Menschenrechte im Sudan missachtet: Anklage gegen Baufirma Lahmeyer?
Wegen des Vorwurfs der Vertreibung von Bauern im Sudan will die Staatsanwaltschaft Frankfurt weitere Zeugen vernehmen.
BERLIN taz | Auch nach vier Jahren sind die Ermittlungen gegen den Ingenieurkonzern Lahmeyer noch nicht abgeschlossen. Das Europäische Zentrum für Verfassungs- und Menschenrechte ECCHR hatte 2010 Anzeige gegen Verantwortliche des Unternehmens erstattet.
Sie wirft ihnen vor, eine Überschwemmung herbeigeführt und Bauernfamilien im Sudan vertrieben zu haben. Die Berliner Juristin Miriam Saage-Maaß forderte die Staatsanwaltschaft Frankfurt/Main kürzlich auf, zeitnah Anklage gegen Lahmeyer zu erheben.
Die Baufirma aus Bad Vilbel plante und überwachte den Bau des Merowe-Staudamms. Den Auftrag dazu bekam sie von einer sudanesischen Behörde. Als die Firma 2008 den Staudamm schloss, um Wasser anzustauen, wurden Felder und Dörfer überschwemmt.
Im Ermittlungsverfahren berichteten Zeugen und Betroffene, wie schnell das Wasser stieg und rund 4.700 unvorbereitete Bauernfamilien von ihrem Land vertrieb. Sie hätten keine Chance gehabt, ihr Vieh, ihren Hausstand und ihre Vorräte zu retten, argumentiert das ECCHR. In vielen Fällen hätten sie alles verloren.

EXTRAHIERTE DATENSÄTZE →
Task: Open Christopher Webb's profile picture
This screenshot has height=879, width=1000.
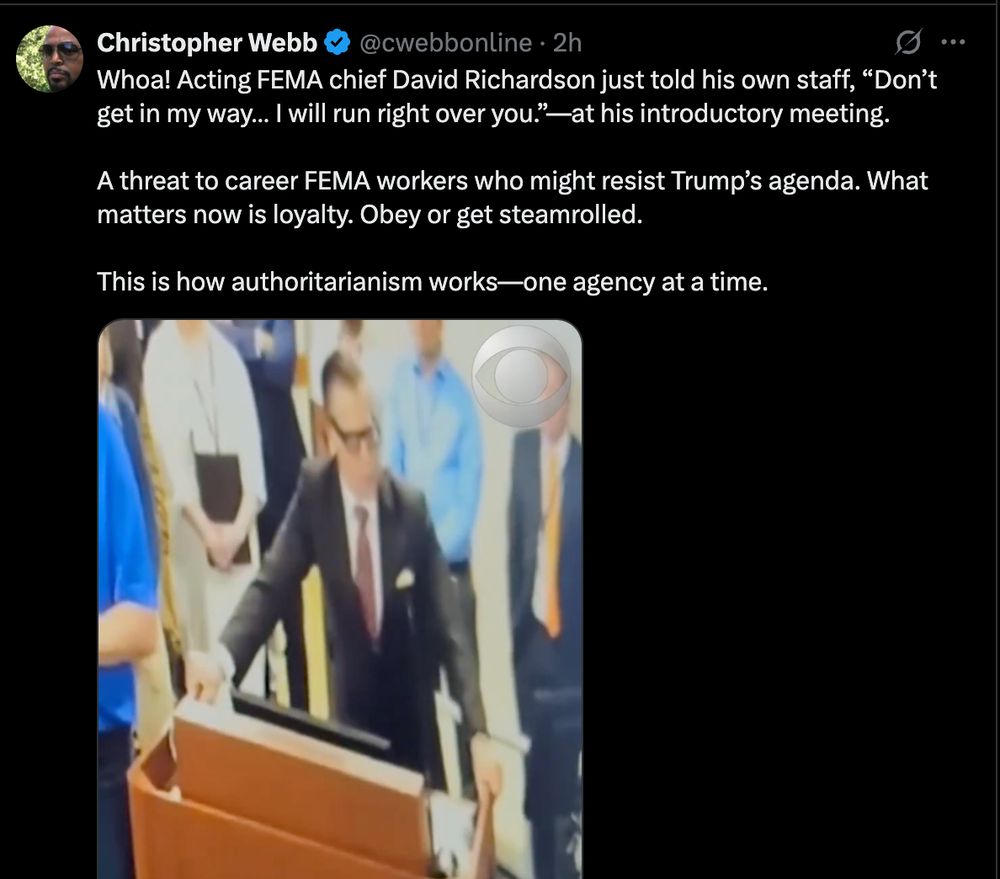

* * *

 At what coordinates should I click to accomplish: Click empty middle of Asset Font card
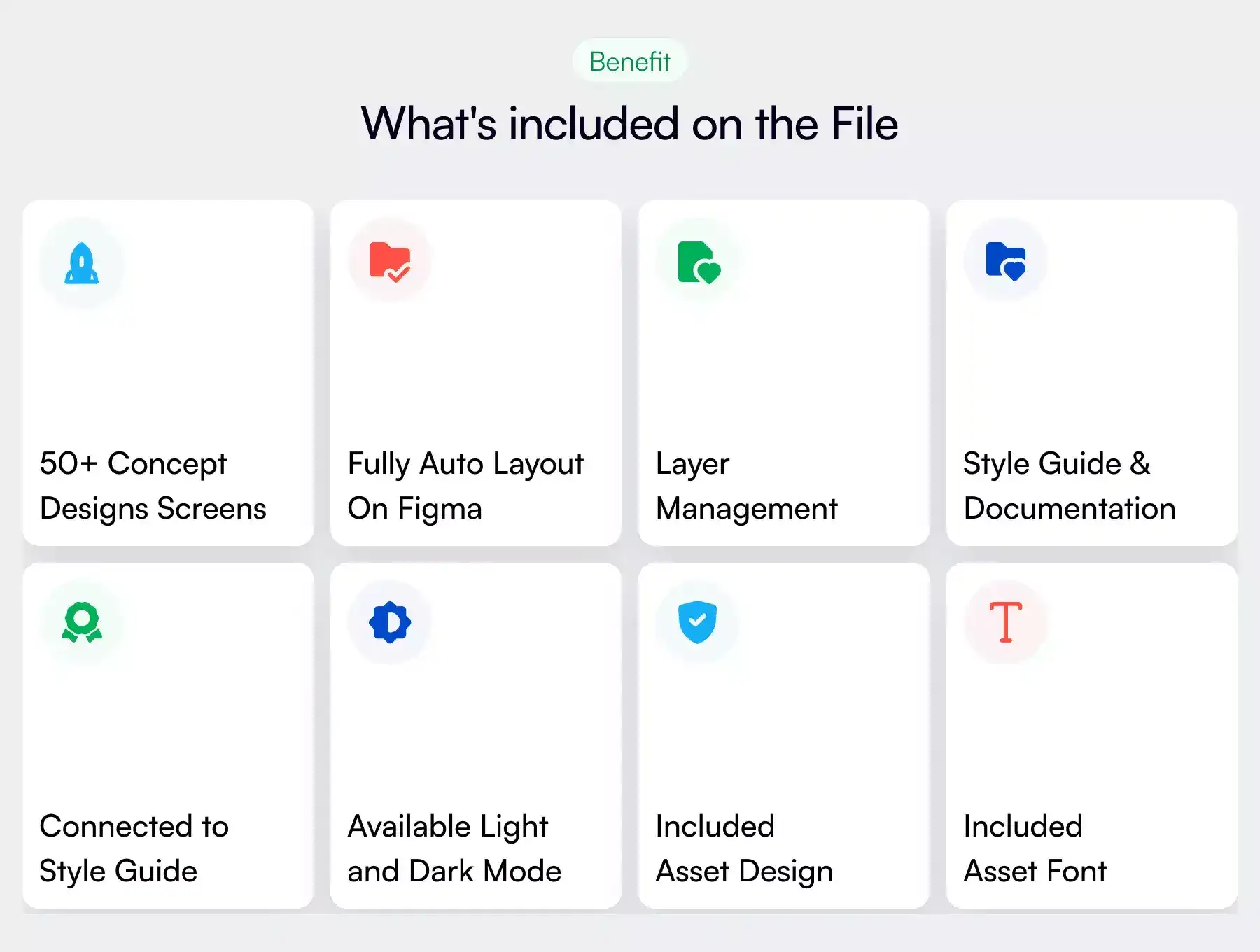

ZU ERLEDIGENDE AUFGABE →
Gib aus dem Artikel über die Ermittlungen gegen Lahmeyer den Abschnitt wörtlich wieder, der bei „Die Baufirma aus“ beginnt und mit „und Dörfer überschwemmt.“ endet.

GELÖSTE AUFGABE →
Die Baufirma aus Bad Vilbel plante und überwachte den Bau des Merowe-Staudamms. Den Auftrag dazu bekam sie von einer sudanesischen Behörde. Als die Firma 2008 den Staudamm schloss, um Wasser anzustauen, wurden Felder und Dörfer überschwemmt.